Como estamos vivendo nosso chamado

         Temos realmente sido testemunhas de Jesus? Ou somos os discípulos do amanhã? Trago o trecho de um texto de Reinaldo Bessera, que nos ajudará a refletir e a responder todos esses questionamentos.

         A Igreja está por demais povoada de “discípulos do amanhã”, que sempre que convidados a assumir uma tarefa mais séria, uma atividade mais comprometedora com a Boa Nova, pondo em risco e oferecendo ao desgaste a própria vida pela causa do Reino, recusam-se, alegando não estar ainda “preparados” para tal serviço, não ter ainda “condições” de se doar como o trabalho em questão exige. Preferem continuar “discípulos” apenas. Preferem continuar tendo “ótimas ideias” e “planos impressionantes”, mas… para os outros executarem! E passam a vida “se preparando”, deliciando-se com os ensinamentos recebidos de outrem, às vezes, criticando quem trabalha, contestando isso e aquilo, para, quem sabe, num amanhã que nunca chegará, oferecer ao Senhor os “restos” de suas vidas egoístas e medrosas…

         João Paulo II, em sua Exortação Apostólica Catechesi Tradendae nos chama a atenção para o fato de que uma das missões do Espírito Santo é exatamente a de transformar aquele que é discípulo em testemunha de Jesus Cristo (Catechesi Tradendae, 72). Ou seja, depois de testemunhar Jesus em nós e nos tornar discípulos, o Espírito quer que nós mesmos testemunhemos a Jesus, trabalhando por manifestá-lo a outros que não O conhecem (Jo 15,26-27). E não precisamos nos sentir “despreparados” ou incapacitados. A capacitação para testemunhar a Jesus vem do Espírito, e não de nosso “muito tempo” na escola da fé. Pois essa foi a promessa feita por Jesus a um grupo especial de discípulos: “…Mas descerá sobre vós o Espírito Santo e vos dará força e sereis minhas testemunhas (…) até os confins do mundo” (At1,8). De maneira que todo aquele que, na Igreja, não dá testemunho de sua fé em Cristo, precisa se perguntar discípulo de quem realmente é… e, se, na verdade, está se deixando habitar e conduzir por Seu Espírito. Porque a consequência de quem busca viver na plenitude do Espírito é dar testemunho de Jesus…
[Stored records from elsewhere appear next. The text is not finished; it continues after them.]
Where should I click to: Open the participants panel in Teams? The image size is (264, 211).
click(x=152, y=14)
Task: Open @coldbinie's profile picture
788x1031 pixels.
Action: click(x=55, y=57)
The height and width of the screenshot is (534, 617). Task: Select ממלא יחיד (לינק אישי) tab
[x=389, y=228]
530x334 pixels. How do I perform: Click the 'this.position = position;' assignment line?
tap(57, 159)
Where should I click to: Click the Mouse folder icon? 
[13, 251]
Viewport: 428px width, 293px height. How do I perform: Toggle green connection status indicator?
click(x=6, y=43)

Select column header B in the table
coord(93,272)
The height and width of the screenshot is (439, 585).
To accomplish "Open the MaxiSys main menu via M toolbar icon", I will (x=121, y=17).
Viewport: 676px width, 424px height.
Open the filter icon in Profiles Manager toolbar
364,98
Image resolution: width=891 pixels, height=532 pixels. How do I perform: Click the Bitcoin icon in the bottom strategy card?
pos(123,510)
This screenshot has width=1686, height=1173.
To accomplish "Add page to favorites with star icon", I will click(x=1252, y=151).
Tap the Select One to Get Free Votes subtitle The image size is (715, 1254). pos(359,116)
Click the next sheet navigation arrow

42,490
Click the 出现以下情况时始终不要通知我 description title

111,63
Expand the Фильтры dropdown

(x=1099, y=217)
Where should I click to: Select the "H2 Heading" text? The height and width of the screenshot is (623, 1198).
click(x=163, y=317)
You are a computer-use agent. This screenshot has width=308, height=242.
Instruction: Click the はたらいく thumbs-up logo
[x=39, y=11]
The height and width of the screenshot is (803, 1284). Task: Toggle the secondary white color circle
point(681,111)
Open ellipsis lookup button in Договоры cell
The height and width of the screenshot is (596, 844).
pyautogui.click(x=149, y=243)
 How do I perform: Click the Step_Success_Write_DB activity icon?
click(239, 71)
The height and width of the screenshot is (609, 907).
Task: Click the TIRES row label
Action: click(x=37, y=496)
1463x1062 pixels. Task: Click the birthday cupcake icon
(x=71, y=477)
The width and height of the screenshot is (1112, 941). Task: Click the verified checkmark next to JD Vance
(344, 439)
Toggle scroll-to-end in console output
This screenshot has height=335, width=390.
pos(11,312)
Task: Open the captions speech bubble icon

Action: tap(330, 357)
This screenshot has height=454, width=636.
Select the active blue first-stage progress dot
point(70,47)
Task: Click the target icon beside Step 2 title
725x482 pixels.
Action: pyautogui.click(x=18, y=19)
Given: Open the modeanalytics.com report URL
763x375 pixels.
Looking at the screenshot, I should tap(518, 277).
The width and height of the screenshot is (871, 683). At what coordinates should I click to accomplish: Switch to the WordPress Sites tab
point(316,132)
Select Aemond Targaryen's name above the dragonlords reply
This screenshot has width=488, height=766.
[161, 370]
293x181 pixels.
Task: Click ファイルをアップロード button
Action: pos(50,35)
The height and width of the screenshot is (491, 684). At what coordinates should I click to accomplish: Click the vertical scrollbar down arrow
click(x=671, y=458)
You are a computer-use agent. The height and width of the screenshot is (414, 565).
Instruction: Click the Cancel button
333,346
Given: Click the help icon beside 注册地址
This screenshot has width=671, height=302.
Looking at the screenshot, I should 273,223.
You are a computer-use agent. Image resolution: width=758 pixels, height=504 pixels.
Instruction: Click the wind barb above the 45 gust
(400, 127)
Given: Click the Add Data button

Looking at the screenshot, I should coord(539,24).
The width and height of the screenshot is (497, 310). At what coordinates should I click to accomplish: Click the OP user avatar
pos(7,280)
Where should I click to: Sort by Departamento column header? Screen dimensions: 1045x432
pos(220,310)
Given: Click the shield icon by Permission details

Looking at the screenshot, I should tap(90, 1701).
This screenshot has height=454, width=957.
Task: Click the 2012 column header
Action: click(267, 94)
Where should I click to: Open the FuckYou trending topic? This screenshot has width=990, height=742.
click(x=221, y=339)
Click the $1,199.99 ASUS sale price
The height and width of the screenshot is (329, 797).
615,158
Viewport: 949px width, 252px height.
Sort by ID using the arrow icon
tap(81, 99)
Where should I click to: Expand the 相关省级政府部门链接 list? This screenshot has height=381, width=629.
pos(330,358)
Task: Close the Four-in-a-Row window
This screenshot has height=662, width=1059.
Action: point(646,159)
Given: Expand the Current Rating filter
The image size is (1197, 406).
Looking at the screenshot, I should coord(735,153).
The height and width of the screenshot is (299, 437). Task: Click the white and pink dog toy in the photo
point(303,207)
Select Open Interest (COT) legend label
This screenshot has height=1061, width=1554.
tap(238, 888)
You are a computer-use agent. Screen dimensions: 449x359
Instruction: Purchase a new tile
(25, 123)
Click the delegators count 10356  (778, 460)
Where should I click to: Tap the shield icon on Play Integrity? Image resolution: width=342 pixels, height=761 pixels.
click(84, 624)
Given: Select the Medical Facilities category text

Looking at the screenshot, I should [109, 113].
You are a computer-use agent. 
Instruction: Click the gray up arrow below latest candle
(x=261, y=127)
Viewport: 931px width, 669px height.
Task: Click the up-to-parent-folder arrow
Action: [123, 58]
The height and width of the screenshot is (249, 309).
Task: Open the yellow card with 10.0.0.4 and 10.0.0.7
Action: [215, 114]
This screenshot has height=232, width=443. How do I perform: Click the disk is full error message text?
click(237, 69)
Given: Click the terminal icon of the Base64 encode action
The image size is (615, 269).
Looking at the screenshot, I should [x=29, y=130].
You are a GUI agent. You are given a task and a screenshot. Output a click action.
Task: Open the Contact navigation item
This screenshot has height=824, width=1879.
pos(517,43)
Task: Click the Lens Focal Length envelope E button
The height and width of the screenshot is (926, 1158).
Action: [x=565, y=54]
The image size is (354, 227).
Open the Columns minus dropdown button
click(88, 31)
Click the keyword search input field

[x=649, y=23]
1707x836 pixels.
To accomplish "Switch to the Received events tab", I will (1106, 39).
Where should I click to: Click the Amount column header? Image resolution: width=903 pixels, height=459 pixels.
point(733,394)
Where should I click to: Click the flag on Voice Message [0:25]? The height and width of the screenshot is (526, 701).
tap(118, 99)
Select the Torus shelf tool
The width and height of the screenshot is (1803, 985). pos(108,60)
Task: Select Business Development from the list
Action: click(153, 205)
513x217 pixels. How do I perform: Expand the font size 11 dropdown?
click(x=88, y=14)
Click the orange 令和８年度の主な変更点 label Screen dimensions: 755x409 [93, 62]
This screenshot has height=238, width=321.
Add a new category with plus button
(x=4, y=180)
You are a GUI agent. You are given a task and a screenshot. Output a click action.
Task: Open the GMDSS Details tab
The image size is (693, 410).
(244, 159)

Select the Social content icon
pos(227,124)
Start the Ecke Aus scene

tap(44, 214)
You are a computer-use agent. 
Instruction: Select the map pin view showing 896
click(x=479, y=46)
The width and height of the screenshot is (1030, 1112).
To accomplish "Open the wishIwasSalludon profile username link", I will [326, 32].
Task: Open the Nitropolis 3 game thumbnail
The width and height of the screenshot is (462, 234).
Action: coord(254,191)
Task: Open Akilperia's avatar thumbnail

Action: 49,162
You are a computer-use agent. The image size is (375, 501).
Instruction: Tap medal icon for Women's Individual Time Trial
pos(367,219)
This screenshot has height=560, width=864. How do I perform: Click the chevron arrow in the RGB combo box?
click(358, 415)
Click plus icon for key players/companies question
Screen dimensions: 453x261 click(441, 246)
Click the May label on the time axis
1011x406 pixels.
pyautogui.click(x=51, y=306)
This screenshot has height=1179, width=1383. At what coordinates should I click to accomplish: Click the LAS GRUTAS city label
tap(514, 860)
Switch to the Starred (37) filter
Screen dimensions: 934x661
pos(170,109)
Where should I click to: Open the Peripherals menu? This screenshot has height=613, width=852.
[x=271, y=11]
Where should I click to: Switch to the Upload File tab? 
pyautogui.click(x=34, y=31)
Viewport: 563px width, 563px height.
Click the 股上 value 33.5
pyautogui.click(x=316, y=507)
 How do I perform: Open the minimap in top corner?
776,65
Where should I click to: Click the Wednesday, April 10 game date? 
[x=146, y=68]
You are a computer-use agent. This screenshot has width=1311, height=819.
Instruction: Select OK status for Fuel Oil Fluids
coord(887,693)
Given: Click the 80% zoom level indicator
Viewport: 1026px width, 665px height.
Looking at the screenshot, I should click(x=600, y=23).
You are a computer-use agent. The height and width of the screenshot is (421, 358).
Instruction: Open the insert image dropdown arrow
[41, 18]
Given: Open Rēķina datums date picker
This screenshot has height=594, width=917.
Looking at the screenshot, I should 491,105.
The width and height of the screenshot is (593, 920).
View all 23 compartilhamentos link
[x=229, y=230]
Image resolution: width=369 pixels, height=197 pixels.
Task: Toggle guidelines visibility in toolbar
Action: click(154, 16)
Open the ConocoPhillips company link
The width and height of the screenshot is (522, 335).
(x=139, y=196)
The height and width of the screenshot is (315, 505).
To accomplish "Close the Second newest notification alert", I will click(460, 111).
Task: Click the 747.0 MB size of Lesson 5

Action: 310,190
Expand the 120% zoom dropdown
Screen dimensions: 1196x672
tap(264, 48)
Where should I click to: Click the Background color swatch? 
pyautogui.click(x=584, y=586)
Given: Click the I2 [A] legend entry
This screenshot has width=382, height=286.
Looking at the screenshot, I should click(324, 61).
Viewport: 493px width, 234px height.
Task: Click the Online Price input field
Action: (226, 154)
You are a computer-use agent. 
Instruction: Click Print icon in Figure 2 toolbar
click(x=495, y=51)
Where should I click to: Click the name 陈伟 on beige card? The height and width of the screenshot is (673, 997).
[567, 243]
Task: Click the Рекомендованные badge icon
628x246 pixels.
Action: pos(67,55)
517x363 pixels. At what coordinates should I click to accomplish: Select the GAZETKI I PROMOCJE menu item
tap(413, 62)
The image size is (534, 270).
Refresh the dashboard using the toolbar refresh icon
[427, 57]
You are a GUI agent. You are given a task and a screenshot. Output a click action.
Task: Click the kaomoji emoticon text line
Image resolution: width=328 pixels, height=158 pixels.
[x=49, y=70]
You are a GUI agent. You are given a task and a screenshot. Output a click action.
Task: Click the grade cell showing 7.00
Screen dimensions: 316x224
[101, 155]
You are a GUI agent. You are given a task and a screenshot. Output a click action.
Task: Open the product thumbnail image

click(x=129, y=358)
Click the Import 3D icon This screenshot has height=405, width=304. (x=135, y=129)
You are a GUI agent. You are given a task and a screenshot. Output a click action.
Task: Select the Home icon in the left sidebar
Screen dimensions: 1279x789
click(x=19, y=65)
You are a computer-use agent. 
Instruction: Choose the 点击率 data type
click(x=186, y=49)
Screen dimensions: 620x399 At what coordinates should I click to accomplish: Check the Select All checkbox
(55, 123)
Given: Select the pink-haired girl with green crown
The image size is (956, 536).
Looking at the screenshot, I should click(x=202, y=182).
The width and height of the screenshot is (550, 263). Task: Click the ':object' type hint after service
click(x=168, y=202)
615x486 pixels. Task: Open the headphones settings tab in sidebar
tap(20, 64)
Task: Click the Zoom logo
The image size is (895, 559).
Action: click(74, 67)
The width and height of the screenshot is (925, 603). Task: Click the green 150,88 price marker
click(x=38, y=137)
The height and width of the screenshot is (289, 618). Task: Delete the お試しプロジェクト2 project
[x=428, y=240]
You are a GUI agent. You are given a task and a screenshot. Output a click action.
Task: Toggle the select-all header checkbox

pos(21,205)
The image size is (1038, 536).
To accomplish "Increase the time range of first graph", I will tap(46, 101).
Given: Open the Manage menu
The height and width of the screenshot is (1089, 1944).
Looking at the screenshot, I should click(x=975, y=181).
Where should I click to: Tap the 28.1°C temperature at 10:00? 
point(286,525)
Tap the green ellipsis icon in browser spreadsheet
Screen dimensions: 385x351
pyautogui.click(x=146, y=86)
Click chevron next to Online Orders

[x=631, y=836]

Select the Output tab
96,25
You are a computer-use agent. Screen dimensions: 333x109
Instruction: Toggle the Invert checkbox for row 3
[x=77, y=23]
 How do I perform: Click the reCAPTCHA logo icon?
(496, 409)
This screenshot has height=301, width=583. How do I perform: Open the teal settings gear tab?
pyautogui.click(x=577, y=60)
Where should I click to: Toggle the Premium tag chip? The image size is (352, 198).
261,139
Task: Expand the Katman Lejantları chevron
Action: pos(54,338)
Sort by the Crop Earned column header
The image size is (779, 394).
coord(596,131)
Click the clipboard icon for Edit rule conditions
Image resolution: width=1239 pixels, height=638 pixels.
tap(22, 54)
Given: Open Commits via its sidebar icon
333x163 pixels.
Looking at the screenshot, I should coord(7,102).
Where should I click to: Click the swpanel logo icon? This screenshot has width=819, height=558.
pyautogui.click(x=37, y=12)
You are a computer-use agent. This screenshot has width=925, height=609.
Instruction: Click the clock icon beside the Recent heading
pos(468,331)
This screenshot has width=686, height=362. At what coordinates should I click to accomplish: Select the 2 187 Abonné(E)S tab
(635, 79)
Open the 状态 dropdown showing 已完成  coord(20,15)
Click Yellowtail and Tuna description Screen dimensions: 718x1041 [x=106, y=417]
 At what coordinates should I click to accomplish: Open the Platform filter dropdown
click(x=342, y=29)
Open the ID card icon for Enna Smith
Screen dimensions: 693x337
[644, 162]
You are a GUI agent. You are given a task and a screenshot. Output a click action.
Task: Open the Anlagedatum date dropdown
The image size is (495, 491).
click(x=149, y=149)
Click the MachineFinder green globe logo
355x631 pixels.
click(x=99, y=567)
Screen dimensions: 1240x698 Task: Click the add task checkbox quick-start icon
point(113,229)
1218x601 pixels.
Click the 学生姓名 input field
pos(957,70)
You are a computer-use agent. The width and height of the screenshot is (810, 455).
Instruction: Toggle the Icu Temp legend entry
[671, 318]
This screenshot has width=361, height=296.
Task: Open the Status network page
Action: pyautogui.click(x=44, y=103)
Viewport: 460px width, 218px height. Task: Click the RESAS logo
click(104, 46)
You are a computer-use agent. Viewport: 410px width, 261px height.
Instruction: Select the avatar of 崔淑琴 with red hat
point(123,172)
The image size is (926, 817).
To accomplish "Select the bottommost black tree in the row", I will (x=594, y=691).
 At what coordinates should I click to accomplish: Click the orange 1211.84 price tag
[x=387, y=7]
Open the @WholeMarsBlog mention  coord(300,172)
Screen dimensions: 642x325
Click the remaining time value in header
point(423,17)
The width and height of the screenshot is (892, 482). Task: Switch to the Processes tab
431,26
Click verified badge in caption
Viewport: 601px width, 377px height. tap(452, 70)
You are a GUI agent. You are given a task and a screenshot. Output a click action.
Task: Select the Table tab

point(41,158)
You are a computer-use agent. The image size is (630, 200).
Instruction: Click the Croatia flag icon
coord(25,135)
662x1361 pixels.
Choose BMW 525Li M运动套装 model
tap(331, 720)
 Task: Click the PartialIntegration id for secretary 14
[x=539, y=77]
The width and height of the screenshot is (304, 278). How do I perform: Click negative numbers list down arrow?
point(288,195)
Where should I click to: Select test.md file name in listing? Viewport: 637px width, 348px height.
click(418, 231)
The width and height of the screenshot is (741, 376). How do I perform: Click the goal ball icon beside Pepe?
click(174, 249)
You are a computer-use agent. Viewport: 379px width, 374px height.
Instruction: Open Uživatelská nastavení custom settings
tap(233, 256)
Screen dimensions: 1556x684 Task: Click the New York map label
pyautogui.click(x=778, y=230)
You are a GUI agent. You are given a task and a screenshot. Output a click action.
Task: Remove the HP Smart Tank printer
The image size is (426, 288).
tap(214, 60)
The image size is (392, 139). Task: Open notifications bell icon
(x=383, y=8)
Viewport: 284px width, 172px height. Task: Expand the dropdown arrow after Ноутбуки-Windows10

         Irmãos(ãs), tenhamos coragem. Vamos permitir que o Espírito Santo nos transforme em testemunhas de Jesus! Nossa Igreja e as Pastorais e Movimentos precisam que não tenhamos medo, mas que assumamos nosso protagonismo, nossos postos. Você que tem deixado para amanhã o envolvimento direto com os projetos da Igreja, agora é a hora de tomar essa decisão.

         Como diz o Padre Martinho, animo, força, coragem.